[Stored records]
◆ ◆ ◆

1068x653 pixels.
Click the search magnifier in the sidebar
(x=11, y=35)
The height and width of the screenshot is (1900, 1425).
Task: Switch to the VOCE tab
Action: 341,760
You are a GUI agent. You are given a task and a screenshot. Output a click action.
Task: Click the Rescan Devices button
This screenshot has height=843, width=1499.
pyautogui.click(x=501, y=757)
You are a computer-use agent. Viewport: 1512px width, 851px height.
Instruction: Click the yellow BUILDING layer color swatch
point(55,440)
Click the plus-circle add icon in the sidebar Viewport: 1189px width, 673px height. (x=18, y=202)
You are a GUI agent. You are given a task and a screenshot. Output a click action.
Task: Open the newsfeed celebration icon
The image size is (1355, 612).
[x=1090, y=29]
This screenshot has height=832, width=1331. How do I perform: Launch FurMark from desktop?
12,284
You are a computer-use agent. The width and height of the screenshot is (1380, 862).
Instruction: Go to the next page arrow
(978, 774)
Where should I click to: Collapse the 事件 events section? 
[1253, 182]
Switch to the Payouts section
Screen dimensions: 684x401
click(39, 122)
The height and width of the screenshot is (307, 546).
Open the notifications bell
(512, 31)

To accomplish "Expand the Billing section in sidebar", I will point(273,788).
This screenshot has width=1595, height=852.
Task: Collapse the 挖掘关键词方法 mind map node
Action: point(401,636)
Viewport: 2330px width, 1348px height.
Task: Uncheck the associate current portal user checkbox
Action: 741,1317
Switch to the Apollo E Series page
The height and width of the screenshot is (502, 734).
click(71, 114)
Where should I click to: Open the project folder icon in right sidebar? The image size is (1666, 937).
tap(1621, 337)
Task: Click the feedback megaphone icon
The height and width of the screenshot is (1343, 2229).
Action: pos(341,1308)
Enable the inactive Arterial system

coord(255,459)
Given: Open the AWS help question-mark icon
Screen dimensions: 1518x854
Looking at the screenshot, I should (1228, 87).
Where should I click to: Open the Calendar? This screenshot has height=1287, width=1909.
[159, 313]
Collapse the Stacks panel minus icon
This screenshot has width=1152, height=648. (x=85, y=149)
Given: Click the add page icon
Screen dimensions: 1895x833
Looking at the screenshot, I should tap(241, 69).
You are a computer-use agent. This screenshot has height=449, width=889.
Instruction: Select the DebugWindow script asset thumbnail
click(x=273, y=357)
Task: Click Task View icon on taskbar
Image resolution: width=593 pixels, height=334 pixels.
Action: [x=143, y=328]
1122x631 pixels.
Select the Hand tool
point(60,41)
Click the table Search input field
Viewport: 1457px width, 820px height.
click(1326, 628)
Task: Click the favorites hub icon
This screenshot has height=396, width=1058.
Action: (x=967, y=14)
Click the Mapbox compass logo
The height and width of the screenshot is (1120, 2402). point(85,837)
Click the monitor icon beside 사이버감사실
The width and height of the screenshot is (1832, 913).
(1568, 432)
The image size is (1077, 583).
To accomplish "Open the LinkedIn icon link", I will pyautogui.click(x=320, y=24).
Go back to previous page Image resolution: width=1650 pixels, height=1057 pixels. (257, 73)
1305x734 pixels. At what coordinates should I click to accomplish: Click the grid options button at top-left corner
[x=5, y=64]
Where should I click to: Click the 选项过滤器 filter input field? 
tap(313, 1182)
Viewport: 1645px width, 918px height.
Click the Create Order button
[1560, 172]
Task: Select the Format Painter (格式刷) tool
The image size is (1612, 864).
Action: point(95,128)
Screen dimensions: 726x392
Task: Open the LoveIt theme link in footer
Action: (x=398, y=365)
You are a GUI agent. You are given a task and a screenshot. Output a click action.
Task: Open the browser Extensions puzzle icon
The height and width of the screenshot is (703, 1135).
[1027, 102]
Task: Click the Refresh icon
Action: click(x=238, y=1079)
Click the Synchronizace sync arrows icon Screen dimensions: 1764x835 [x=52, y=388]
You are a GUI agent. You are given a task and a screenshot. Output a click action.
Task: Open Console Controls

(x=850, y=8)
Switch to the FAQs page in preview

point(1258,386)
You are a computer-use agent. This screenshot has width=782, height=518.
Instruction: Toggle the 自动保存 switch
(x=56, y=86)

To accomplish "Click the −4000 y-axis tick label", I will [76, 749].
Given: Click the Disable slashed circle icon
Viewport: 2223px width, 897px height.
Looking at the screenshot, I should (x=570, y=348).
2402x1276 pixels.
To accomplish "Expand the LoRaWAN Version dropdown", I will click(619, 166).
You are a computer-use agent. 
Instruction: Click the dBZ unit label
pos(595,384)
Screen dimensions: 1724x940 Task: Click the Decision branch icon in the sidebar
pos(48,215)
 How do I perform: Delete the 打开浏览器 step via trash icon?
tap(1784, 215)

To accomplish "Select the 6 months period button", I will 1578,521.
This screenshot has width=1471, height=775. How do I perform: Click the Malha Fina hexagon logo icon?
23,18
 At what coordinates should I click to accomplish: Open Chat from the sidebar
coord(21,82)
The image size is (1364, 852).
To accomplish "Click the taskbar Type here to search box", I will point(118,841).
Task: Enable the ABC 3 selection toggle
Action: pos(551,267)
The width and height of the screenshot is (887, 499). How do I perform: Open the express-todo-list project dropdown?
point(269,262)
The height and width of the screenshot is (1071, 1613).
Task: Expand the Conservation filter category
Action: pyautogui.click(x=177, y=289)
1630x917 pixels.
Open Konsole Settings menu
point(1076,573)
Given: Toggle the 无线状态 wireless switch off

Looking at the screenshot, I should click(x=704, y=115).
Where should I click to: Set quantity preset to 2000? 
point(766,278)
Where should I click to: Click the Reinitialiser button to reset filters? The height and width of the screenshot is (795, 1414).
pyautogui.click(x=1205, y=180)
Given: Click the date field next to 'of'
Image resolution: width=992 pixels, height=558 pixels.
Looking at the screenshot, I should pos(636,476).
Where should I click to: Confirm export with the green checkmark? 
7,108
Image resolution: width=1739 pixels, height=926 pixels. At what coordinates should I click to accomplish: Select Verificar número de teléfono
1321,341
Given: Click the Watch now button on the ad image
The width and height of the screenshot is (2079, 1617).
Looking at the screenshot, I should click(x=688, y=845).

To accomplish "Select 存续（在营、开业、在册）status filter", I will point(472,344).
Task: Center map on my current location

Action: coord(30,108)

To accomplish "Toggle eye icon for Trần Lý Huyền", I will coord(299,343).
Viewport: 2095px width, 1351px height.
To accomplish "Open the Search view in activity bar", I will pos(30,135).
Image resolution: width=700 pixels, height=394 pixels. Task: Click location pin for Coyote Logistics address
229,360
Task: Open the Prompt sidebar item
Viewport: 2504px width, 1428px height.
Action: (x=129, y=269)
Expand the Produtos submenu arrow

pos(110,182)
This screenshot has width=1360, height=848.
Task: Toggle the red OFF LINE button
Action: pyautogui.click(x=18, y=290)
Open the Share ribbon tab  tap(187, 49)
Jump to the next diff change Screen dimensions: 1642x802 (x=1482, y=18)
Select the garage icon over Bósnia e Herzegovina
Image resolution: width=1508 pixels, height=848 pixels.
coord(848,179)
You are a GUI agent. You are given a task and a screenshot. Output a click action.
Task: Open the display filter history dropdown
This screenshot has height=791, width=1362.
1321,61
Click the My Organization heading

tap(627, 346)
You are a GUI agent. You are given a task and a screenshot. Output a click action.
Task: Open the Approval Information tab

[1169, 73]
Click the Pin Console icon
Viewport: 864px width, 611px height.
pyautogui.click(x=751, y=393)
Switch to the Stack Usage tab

◆ ◆ ◆

> [ABOUT THIS EXERCISE]: Reproduce the entries above in full, exactly as they read.

> [EXERCISE SOLUTION]:
1068x653 pixels.
Click the search magnifier in the sidebar
(x=11, y=35)
The height and width of the screenshot is (1900, 1425).
Task: Switch to the VOCE tab
Action: 341,760
You are a GUI agent. You are given a task and a screenshot. Output a click action.
Task: Click the Rescan Devices button
This screenshot has height=843, width=1499.
pyautogui.click(x=501, y=757)
You are a computer-use agent. Viewport: 1512px width, 851px height.
Instruction: Click the yellow BUILDING layer color swatch
point(55,440)
Click the plus-circle add icon in the sidebar Viewport: 1189px width, 673px height. (x=18, y=202)
You are a GUI agent. You are given a task and a screenshot. Output a click action.
Task: Open the newsfeed celebration icon
The image size is (1355, 612).
[x=1090, y=29]
This screenshot has height=832, width=1331. How do I perform: Launch FurMark from desktop?
12,284
You are a computer-use agent. The width and height of the screenshot is (1380, 862).
Instruction: Go to the next page arrow
(978, 774)
Where should I click to: Collapse the 事件 events section? 
[1253, 182]
Switch to the Payouts section
Screen dimensions: 684x401
click(39, 122)
The height and width of the screenshot is (307, 546).
Open the notifications bell
(512, 31)

To accomplish "Expand the Billing section in sidebar", I will point(273,788).
This screenshot has width=1595, height=852.
Task: Collapse the 挖掘关键词方法 mind map node
Action: point(401,636)
Viewport: 2330px width, 1348px height.
Task: Uncheck the associate current portal user checkbox
Action: 741,1317
Switch to the Apollo E Series page
The height and width of the screenshot is (502, 734).
click(71, 114)
Where should I click to: Open the project folder icon in right sidebar? The image size is (1666, 937).
tap(1621, 337)
Task: Click the feedback megaphone icon
The height and width of the screenshot is (1343, 2229).
Action: pos(341,1308)
Enable the inactive Arterial system

coord(255,459)
Given: Open the AWS help question-mark icon
Screen dimensions: 1518x854
Looking at the screenshot, I should (1228, 87).
Where should I click to: Open the Calendar? This screenshot has height=1287, width=1909.
[159, 313]
Collapse the Stacks panel minus icon
This screenshot has width=1152, height=648. (x=85, y=149)
Given: Click the add page icon
Screen dimensions: 1895x833
Looking at the screenshot, I should tap(241, 69).
You are a computer-use agent. This screenshot has height=449, width=889.
Instruction: Select the DebugWindow script asset thumbnail
click(x=273, y=357)
Task: Click Task View icon on taskbar
Image resolution: width=593 pixels, height=334 pixels.
Action: [x=143, y=328]
1122x631 pixels.
Select the Hand tool
point(60,41)
Click the table Search input field
Viewport: 1457px width, 820px height.
click(1326, 628)
Task: Click the favorites hub icon
This screenshot has height=396, width=1058.
Action: (x=967, y=14)
Click the Mapbox compass logo
The height and width of the screenshot is (1120, 2402). point(85,837)
Click the monitor icon beside 사이버감사실
The width and height of the screenshot is (1832, 913).
(1568, 432)
The image size is (1077, 583).
To accomplish "Open the LinkedIn icon link", I will pyautogui.click(x=320, y=24).
Go back to previous page Image resolution: width=1650 pixels, height=1057 pixels. (257, 73)
1305x734 pixels. At what coordinates should I click to accomplish: Click the grid options button at top-left corner
[x=5, y=64]
Where should I click to: Click the 选项过滤器 filter input field? 
tap(313, 1182)
Viewport: 1645px width, 918px height.
Click the Create Order button
[1560, 172]
Task: Select the Format Painter (格式刷) tool
The image size is (1612, 864).
Action: point(95,128)
Screen dimensions: 726x392
Task: Open the LoveIt theme link in footer
Action: (x=398, y=365)
You are a GUI agent. You are given a task and a screenshot. Output a click action.
Task: Open the browser Extensions puzzle icon
The height and width of the screenshot is (703, 1135).
[1027, 102]
Task: Click the Refresh icon
Action: click(x=238, y=1079)
Click the Synchronizace sync arrows icon Screen dimensions: 1764x835 [x=52, y=388]
You are a GUI agent. You are given a task and a screenshot. Output a click action.
Task: Open Console Controls

(x=850, y=8)
Switch to the FAQs page in preview

point(1258,386)
You are a computer-use agent. This screenshot has width=782, height=518.
Instruction: Toggle the 自动保存 switch
(x=56, y=86)

To accomplish "Click the −4000 y-axis tick label", I will [76, 749].
Given: Click the Disable slashed circle icon
Viewport: 2223px width, 897px height.
Looking at the screenshot, I should (x=570, y=348).
2402x1276 pixels.
To accomplish "Expand the LoRaWAN Version dropdown", I will click(619, 166).
You are a computer-use agent. 
Instruction: Click the dBZ unit label
pos(595,384)
Screen dimensions: 1724x940 Task: Click the Decision branch icon in the sidebar
pos(48,215)
 How do I perform: Delete the 打开浏览器 step via trash icon?
tap(1784, 215)

To accomplish "Select the 6 months period button", I will 1578,521.
This screenshot has width=1471, height=775. How do I perform: Click the Malha Fina hexagon logo icon?
23,18
 At what coordinates should I click to accomplish: Open Chat from the sidebar
coord(21,82)
The image size is (1364, 852).
To accomplish "Click the taskbar Type here to search box", I will point(118,841).
Task: Enable the ABC 3 selection toggle
Action: pos(551,267)
The width and height of the screenshot is (887, 499). How do I perform: Open the express-todo-list project dropdown?
point(269,262)
The height and width of the screenshot is (1071, 1613).
Task: Expand the Conservation filter category
Action: pyautogui.click(x=177, y=289)
1630x917 pixels.
Open Konsole Settings menu
point(1076,573)
Given: Toggle the 无线状态 wireless switch off

Looking at the screenshot, I should click(x=704, y=115).
Where should I click to: Set quantity preset to 2000? 
point(766,278)
Where should I click to: Click the Reinitialiser button to reset filters? The height and width of the screenshot is (795, 1414).
pyautogui.click(x=1205, y=180)
Given: Click the date field next to 'of'
Image resolution: width=992 pixels, height=558 pixels.
Looking at the screenshot, I should pos(636,476).
Where should I click to: Confirm export with the green checkmark? 
7,108
Image resolution: width=1739 pixels, height=926 pixels. At what coordinates should I click to accomplish: Select Verificar número de teléfono
1321,341
Given: Click the Watch now button on the ad image
The width and height of the screenshot is (2079, 1617).
Looking at the screenshot, I should click(x=688, y=845).

To accomplish "Select 存续（在营、开业、在册）status filter", I will point(472,344).
Task: Center map on my current location

Action: coord(30,108)

To accomplish "Toggle eye icon for Trần Lý Huyền", I will coord(299,343).
Viewport: 2095px width, 1351px height.
To accomplish "Open the Search view in activity bar", I will pos(30,135).
Image resolution: width=700 pixels, height=394 pixels. Task: Click location pin for Coyote Logistics address
229,360
Task: Open the Prompt sidebar item
Viewport: 2504px width, 1428px height.
Action: (x=129, y=269)
Expand the Produtos submenu arrow

pos(110,182)
This screenshot has width=1360, height=848.
Task: Toggle the red OFF LINE button
Action: pyautogui.click(x=18, y=290)
Open the Share ribbon tab  tap(187, 49)
Jump to the next diff change Screen dimensions: 1642x802 (x=1482, y=18)
Select the garage icon over Bósnia e Herzegovina
Image resolution: width=1508 pixels, height=848 pixels.
coord(848,179)
You are a GUI agent. You are given a task and a screenshot. Output a click action.
Task: Open the display filter history dropdown
This screenshot has height=791, width=1362.
1321,61
Click the My Organization heading

tap(627, 346)
You are a GUI agent. You are given a task and a screenshot. Output a click action.
Task: Open the Approval Information tab

[1169, 73]
Click the Pin Console icon
Viewport: 864px width, 611px height.
pyautogui.click(x=751, y=393)
Switch to the Stack Usage tab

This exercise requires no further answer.